Association of Neighborhood Socioeconomic Status With Outcomes in Patients Surviving Stroke


To examine associations between neighborhood socioeconomic status (nSES) and 90-day poststroke outcomes.


The Brain Attack Surveillance in Corpus Christi Project is a population-based surveillance study in Nueces County, Texas. Patients with strokes were identified between 2010 and 2016 via active and passive surveillance and enrolled in the study. nSES index is a standardized composite of 2010 Census tract–level income, wealth, education, and employment (median –4.56, interquartile range –7.48 to –0.46). The 90-day outcomes were ascertained via interview: functional status measured by the average of 22 activities of daily living/instrumental activities of daily living (range 1–4), biopsychosocial health by the Stroke-Specific Quality of Life scale (range 0–5), and depressive symptoms by the 8-item Patient Health Questionnaire (range 0–24). Associations between nSES and outcomes were estimated using confounder-adjusted generalized estimating equations with an nSES x NIH Stroke Scale score interaction term.

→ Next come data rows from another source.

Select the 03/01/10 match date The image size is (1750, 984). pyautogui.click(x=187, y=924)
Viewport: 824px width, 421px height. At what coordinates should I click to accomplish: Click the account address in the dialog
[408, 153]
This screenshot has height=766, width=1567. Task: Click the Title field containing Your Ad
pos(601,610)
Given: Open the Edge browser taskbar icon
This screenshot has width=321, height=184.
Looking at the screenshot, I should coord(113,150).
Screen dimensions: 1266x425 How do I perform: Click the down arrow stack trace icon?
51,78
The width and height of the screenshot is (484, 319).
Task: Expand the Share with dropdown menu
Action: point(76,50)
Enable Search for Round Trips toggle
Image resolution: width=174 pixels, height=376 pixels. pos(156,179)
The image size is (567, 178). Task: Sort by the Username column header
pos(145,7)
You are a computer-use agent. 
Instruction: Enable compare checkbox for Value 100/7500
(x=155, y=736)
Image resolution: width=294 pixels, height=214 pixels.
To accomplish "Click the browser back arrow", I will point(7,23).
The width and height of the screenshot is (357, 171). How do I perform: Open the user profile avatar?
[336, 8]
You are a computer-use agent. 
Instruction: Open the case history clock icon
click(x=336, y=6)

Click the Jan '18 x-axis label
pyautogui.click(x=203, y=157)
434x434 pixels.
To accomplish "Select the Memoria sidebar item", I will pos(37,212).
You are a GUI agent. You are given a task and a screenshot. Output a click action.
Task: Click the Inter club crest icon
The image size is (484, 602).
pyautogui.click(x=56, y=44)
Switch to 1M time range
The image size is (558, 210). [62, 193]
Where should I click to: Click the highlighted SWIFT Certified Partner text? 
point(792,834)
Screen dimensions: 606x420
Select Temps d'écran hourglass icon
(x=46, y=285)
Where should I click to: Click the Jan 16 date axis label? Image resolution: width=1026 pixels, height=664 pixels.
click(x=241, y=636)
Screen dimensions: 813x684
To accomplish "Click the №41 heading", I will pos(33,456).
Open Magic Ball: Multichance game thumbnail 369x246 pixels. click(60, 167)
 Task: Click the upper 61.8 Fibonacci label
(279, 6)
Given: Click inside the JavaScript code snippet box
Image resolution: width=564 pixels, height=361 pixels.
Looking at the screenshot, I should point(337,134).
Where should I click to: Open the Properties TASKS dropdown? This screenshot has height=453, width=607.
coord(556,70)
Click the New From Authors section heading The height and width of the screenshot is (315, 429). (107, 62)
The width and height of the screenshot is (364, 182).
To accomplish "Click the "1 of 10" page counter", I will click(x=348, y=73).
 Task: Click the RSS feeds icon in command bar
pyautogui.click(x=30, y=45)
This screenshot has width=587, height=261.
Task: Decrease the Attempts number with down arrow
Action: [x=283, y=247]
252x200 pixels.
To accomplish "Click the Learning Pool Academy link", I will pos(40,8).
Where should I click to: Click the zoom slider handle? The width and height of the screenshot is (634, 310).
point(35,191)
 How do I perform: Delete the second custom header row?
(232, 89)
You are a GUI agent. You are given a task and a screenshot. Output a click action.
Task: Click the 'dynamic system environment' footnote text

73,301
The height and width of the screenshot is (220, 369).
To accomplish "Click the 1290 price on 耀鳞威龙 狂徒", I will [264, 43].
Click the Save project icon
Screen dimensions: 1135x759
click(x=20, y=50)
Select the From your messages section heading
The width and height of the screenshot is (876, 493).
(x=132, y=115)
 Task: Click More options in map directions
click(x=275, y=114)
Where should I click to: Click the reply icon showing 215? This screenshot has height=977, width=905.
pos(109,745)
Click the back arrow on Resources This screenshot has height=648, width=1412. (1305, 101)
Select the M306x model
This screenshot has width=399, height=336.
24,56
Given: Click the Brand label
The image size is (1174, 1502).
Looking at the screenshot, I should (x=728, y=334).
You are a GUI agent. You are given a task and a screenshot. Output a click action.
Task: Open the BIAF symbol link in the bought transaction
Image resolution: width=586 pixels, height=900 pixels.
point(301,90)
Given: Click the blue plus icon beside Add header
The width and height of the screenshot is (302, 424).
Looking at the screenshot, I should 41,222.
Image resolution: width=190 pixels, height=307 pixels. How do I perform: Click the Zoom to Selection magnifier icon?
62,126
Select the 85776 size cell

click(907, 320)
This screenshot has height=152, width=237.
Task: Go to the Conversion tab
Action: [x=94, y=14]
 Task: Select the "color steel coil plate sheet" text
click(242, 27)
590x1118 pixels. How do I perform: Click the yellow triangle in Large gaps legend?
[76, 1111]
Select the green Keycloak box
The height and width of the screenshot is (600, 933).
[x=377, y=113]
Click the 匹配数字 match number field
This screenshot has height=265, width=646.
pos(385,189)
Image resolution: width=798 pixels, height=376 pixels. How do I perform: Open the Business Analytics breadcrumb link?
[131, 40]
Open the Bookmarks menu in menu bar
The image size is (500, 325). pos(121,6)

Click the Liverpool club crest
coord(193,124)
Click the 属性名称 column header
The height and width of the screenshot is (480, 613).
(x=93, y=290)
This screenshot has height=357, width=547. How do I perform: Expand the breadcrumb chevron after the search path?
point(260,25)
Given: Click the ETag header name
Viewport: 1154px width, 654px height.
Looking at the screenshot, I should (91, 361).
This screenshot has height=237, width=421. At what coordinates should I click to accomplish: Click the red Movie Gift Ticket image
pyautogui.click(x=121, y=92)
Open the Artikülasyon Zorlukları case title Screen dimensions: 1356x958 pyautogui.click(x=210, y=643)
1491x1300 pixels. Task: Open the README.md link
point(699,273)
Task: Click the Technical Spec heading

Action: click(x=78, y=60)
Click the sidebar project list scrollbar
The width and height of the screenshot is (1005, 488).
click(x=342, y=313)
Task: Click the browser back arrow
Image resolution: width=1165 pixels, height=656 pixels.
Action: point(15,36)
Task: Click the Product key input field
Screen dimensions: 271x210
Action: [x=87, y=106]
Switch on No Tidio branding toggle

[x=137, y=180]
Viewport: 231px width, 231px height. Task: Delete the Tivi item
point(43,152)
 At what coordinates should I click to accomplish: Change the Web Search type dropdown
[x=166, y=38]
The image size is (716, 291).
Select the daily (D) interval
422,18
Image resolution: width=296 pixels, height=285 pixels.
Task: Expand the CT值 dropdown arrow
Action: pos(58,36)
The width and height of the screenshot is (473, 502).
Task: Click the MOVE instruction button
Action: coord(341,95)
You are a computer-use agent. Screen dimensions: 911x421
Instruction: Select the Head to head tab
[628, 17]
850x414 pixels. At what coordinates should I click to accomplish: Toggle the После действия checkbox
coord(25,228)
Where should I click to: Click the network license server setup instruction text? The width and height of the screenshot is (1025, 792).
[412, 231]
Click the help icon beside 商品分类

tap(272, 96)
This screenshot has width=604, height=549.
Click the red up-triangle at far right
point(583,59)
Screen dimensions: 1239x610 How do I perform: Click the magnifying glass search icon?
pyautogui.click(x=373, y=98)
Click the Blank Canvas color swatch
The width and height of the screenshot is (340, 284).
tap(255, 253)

Seven hundred seventy-six survivors made up the analytical sample (52.96% male, 62.24% Mexican American, 52.96% ≥64 years old). Higher compared to lower nSES (mean difference comparing 75th to 25th percentile of nSES) was associated with better function (–0.27, 95% confidence interval [CI] –0.49 to –0.05), better biopsychosocial health (0.26, 95% CI 0.06–0.47), and fewer depressive symptoms (–1.77, 95% CI –3.306 to –0.48) among those with moderate to severe strokes. Among those with minor strokes, higher nSES was associated with better function (–0.13, 95% CI –0.24 to –0.02).


nSES may influence poststroke recovery. Studies should identify neighborhood characteristics that contribute to poststroke outcomes, particularly in moderate to severe stroke survivors.